Final Answer

The average value of \(f(x)=\sqrt{9-x^{2}}\) on the interval \([-3,3]\) is \(\dfrac{3\pi}{4}\approx 2.36\).

Average Value Formula

For a continuous function \(f(x)\) on \([a,b]\), the average value is

\[
f_{\text{avg}}=\frac{1}{b-a}\int_{a}^{b}f(x)\,dx.
\]

In this question, \(f(x)=\sqrt{9-x^{2}}\), \(a=-3\), \(b=3\), so \(b-a=6\).

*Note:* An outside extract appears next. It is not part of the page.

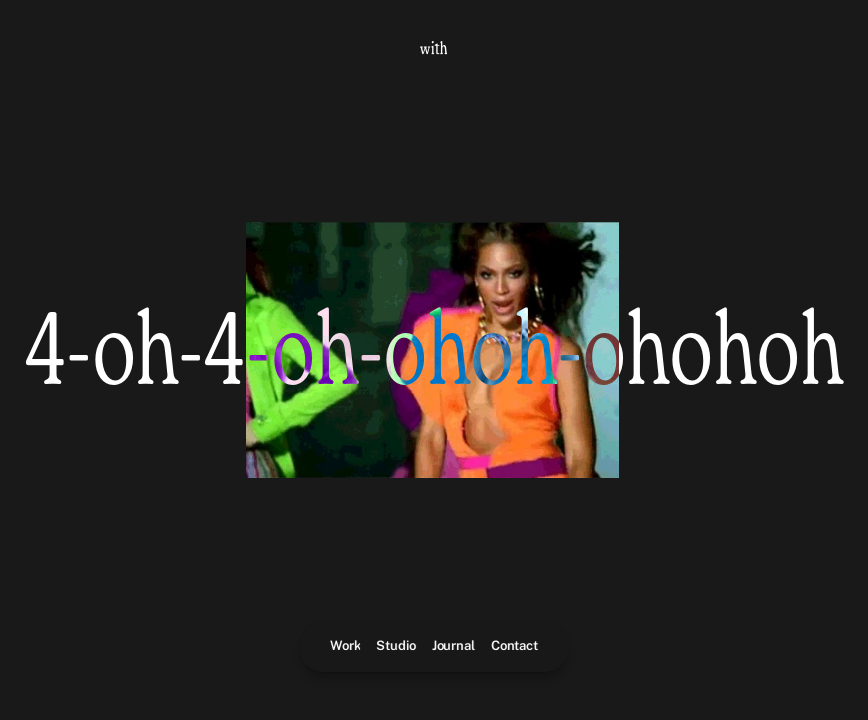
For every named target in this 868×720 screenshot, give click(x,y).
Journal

Therefore,

\[
f_{\text{avg}}=\frac{1}{6}\int_{-3}^{3}\sqrt{9-x^{2}}\,dx.
\]

Evaluating the Integral

The curve \(y=\sqrt{9-x^{2}}\) is the upper semicircle of radius 3 centered at the origin, because squaring both sides gives \(y^{2}=9-x^{2}\), or \(x^{2}+y^{2}=9\), the equation of a circle of radius 3.

The area of a full circle with radius 3 is \(\pi r^{2}=9\pi\), so the area of the upper semicircle (which equals the integral from −3 to 3) is

\[
\int_{-3}^{3}\sqrt{9-x^{2}}\,dx=\frac{1}{2}\cdot 9\pi=\frac{9\pi}{2}.
\]

Substituting this into the average-value expression gives

\[
f_{\text{avg}}=\frac{1}{6}\cdot\frac{9\pi}{2}=\frac{9\pi}{12}=\frac{3\pi}{4}.
\]

Numerical Approximation

To express the result numerically, compute

\[
\frac{3\pi}{4}\approx\frac{3\times3.14159265}{4}\approx2.35619\approx2.36,
\]

so the required average value of \(f(x)=\sqrt{9-x^{2}}\) on \([-3,3]\) rounded to two decimal places is 2.36.